The hide is removed from the carcase at the early stage of the processing system and is taken separately from the factory floor, as it is considered a dirty product at the entrance point to what is effectively a sterile food manufacturing environment. However, just because the hide is taken away from the slaughter hall to a skip in a yard doesn’t mean it is not valuable.

Different parts of the hide are used for different things. For example, the belly is typically sold for industrial glove manufacture and the neck part used for top-end designer belt manufacture.

A further option for hide use is in the luxury car market. For example, hides tanned with an aluminium-based tannage gives a white effect, as opposed to the chrome-based tannage which produces a blue hide prior to dying it with a finished colour. Ultimately, there is a multitude of uses for the leather that originates in the animals' hide, involving different processes depending on the finished use for the leather and the quality of the original hide.

Depending on the type of leather being produced, the curing can more than 10 weeks and involve a multitude of chemical processes, mechanical procedures and several spray point processes.

It is not uncommon for the processes to be carried out across several sites in different countries before the finished leather product is shipped to an end user. Producing a stronger and harder leather, typically used for shoe soles, involves a much longer process. Hides are dipped in tanks for up to 15 months, followed by a month for further processing before they are ready.

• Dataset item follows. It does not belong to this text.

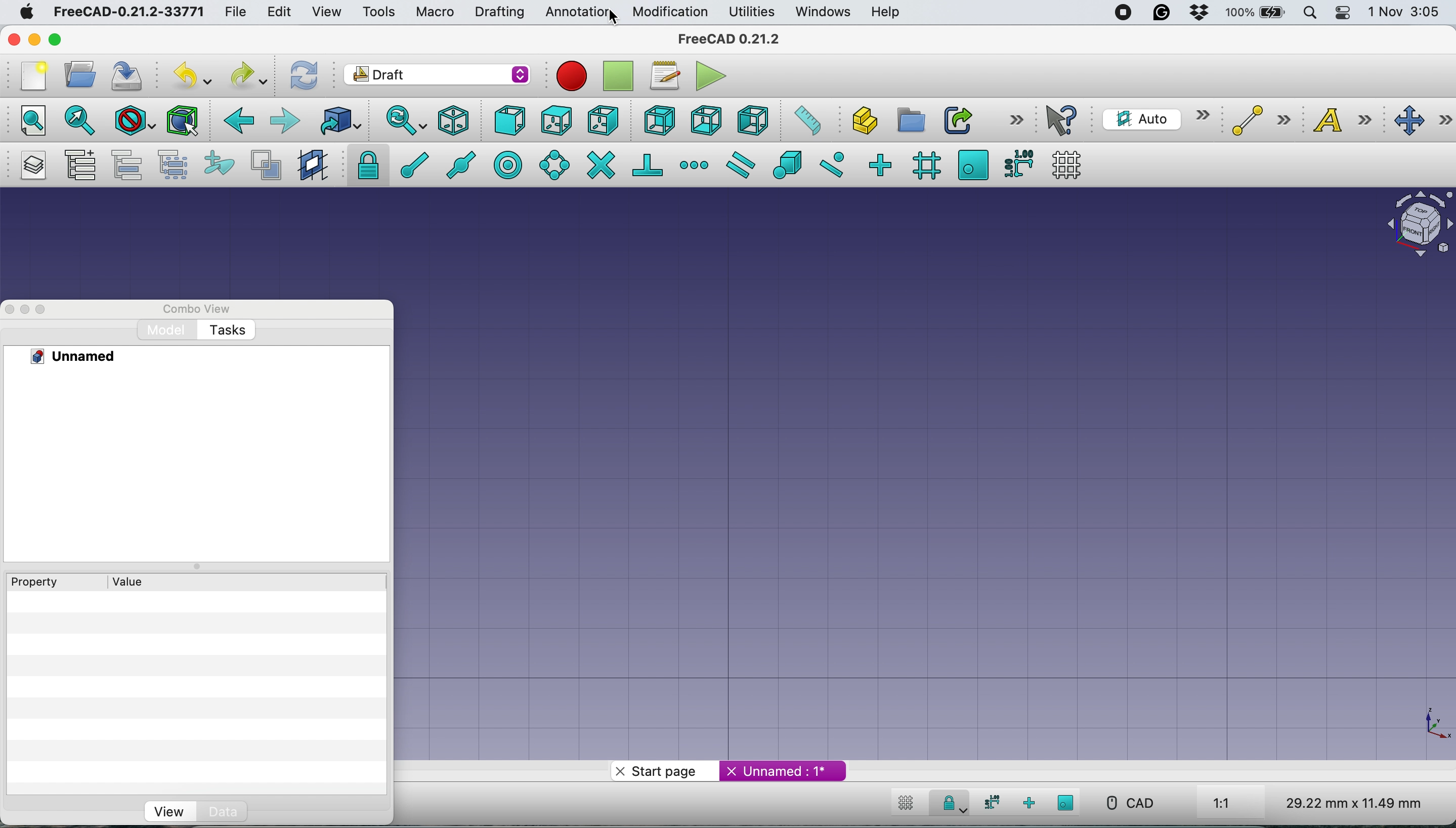 The image size is (1456, 828). I want to click on property, so click(38, 583).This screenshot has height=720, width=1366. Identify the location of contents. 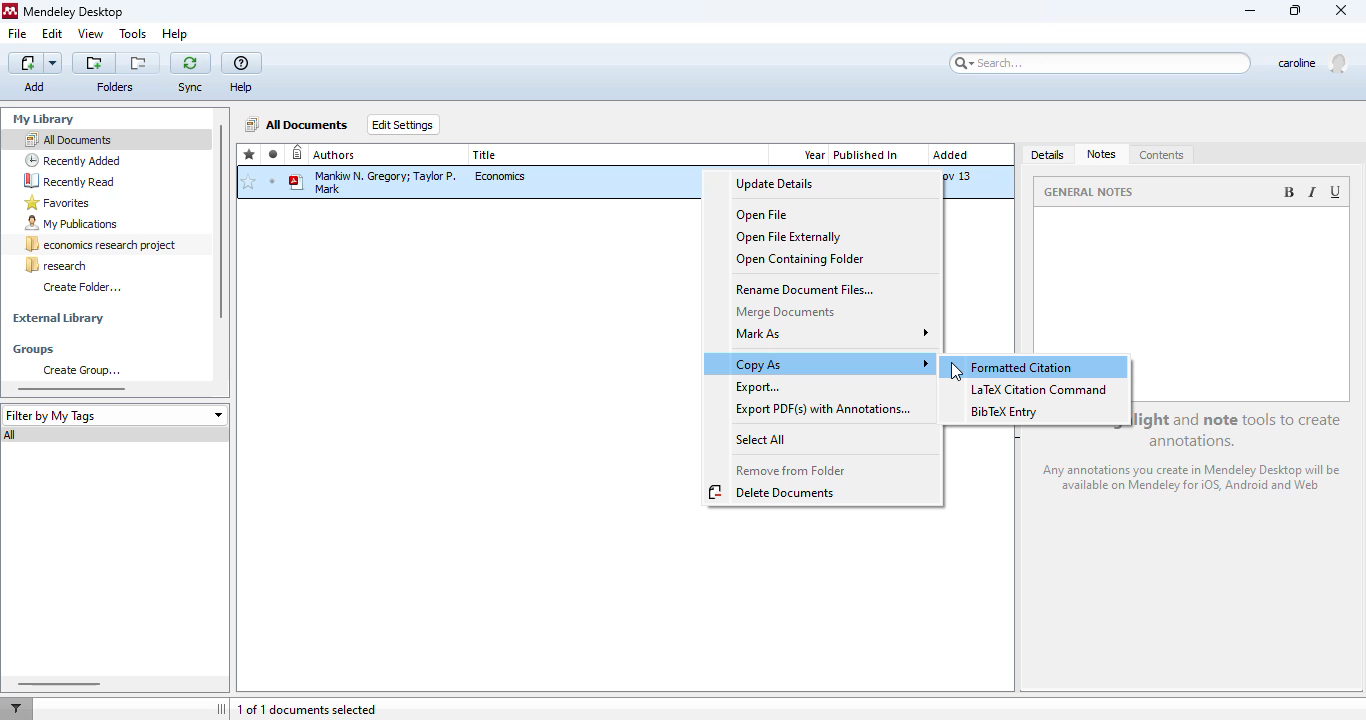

Below you can see a diagram of all the different parts of a hide and what they are used for:

Key points

  • Irish hides are towards the top end of the market, but prevented from being top because of our small field structure, which causes scratch marks and manure attachment to hides, particularly during winter months.
  • Tanning hides no longer happens in Ireland, even though it was historically a small, local industry in many towns.
  • Italy is the centre of the European industry, but China’s importance is growing, now taking a quarter of Irish and UK production.
  • Lamb skins are traded to Turkey and China.